Vaticano: indulgenza plenaria e assoluzione collettiva per i malati di coronavirus

Un decreto della Penitenzieria apostolica riguarda , i malati di coronavirus, quanti sono sottoposti a quarantena nonché gli operatori sanitari e i familiari che, si espongono al rischio di contagio per assistere chi è colpito dal Covid-19.


Città del Vaticano (AsiaNews) – I malati di coronavirus in tutto il mondo possono avere l’indulgenza plenaria anche se non possono confessarsi individualmente. La possibilità della assoluzione collettiva, ricordata ieri da papa Francesco, è oggetto di un decreto della Penitenzieria apostolica che stabilisce ciò che i malati debbono fare per avere l’indulgenza plenaria, anche in punto di morte, quando sia impossibile ricevere i sacramenti. 

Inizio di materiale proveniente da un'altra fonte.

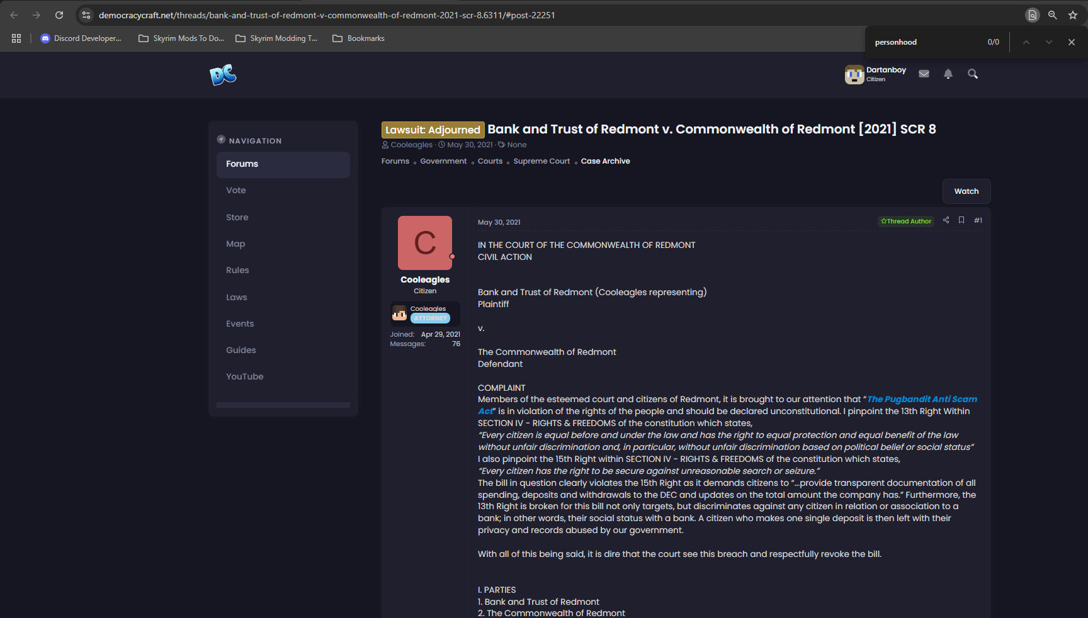Open Vote in the navigation sidebar

point(236,190)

Nel tempo dell’epidemia, “scandito giorno dopo giorno da angosciose paure, nuove incertezze e soprattutto diffusa sofferenza fisica e morale”, la Chiesa offre la possibilità di ottenere l’indulgenza plenaria ai malati di Coronavirus, agli operatori sanitari, ai familiari e a tutti coloro che a qualsivoglia titolo, anche con la preghiera, si prendono cura di essi. Per averla, i malati di coronavirus, quanti sono sottoposti a quarantena nonché gli operatori sanitari e i familiari che, si espongono al rischio di contagio per assistere chi è colpito dal Covid-19, potranno anche semplicemente recitare il Credo, il Padre nostro e una preghiera a Maria.

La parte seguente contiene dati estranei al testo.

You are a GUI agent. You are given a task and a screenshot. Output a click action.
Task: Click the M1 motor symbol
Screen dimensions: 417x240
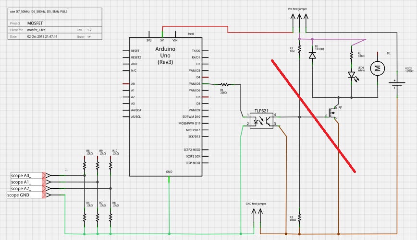coord(378,69)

Il momento attuale rende anche possibile, ricorda la Penitenzieria, la confessione collettiva. “La confessione individuale rappresenta il modo ordinario per la celebrazione di questo sacramento (cf. can. 960 CIC), mentre l’assoluzione collettiva, senza la previa confessione individuale, non può essere impartita se non laddove ricorra l’imminente pericolo di morte, non bastando il tempo per ascoltare le confessioni dei singoli penitenti (cf. can. 961, § 1 CIC), oppure una grave necessità (cf. can. 961, § 1, 2° CIC)”. Ora “e fino a quando il fenomeno non rientrerà, ricorrano i casi di grave necessità”. In concreto, ove “i singoli fedeli si trovassero nella dolorosa impossibilità di ricevere l’assoluzione sacramentale, si ricorda che la contrizione perfetta, proveniente dall’amore di Dio amato sopra ogni cosa, espressa da una sincera richiesta di perdono (quella che al momento il penitente è in grado di esprimere) e accompagnata dal votum confessionis, vale a dire dalla ferma risoluzione di ricorrere, appena possibile, alla confessione sacramentale, ottiene il perdono dei peccati, anche mortali”, come indicato dal Catechismo della Chiesa Cattolica (n. 1452)”.

La Penitenzieria chiede anche di valutare “la necessità e l’opportunità di costituire, laddove necessario, in accordo con le autorità sanitarie, gruppi di ‘cappellani ospedalieri straordinari’, anche su base volontaria e nel rispetto delle norme di tutela dal contagio, per garantire la necessaria assistenza spirituale ai malati e ai morenti”.

Il decreto, infine, “concede al fedele l’Indulgenza plenaria in punto di morte, purché sia debitamente disposto e abbia recitato abitualmente durante la vita qualche preghiera (in questo caso la Chiesa supplisce alle tre solite condizioni richieste). Per il conseguimento di tale indulgenza è raccomandabile l’uso del crocifisso o della croce (cf. Enchiridion indulgentiarum, n.12)”.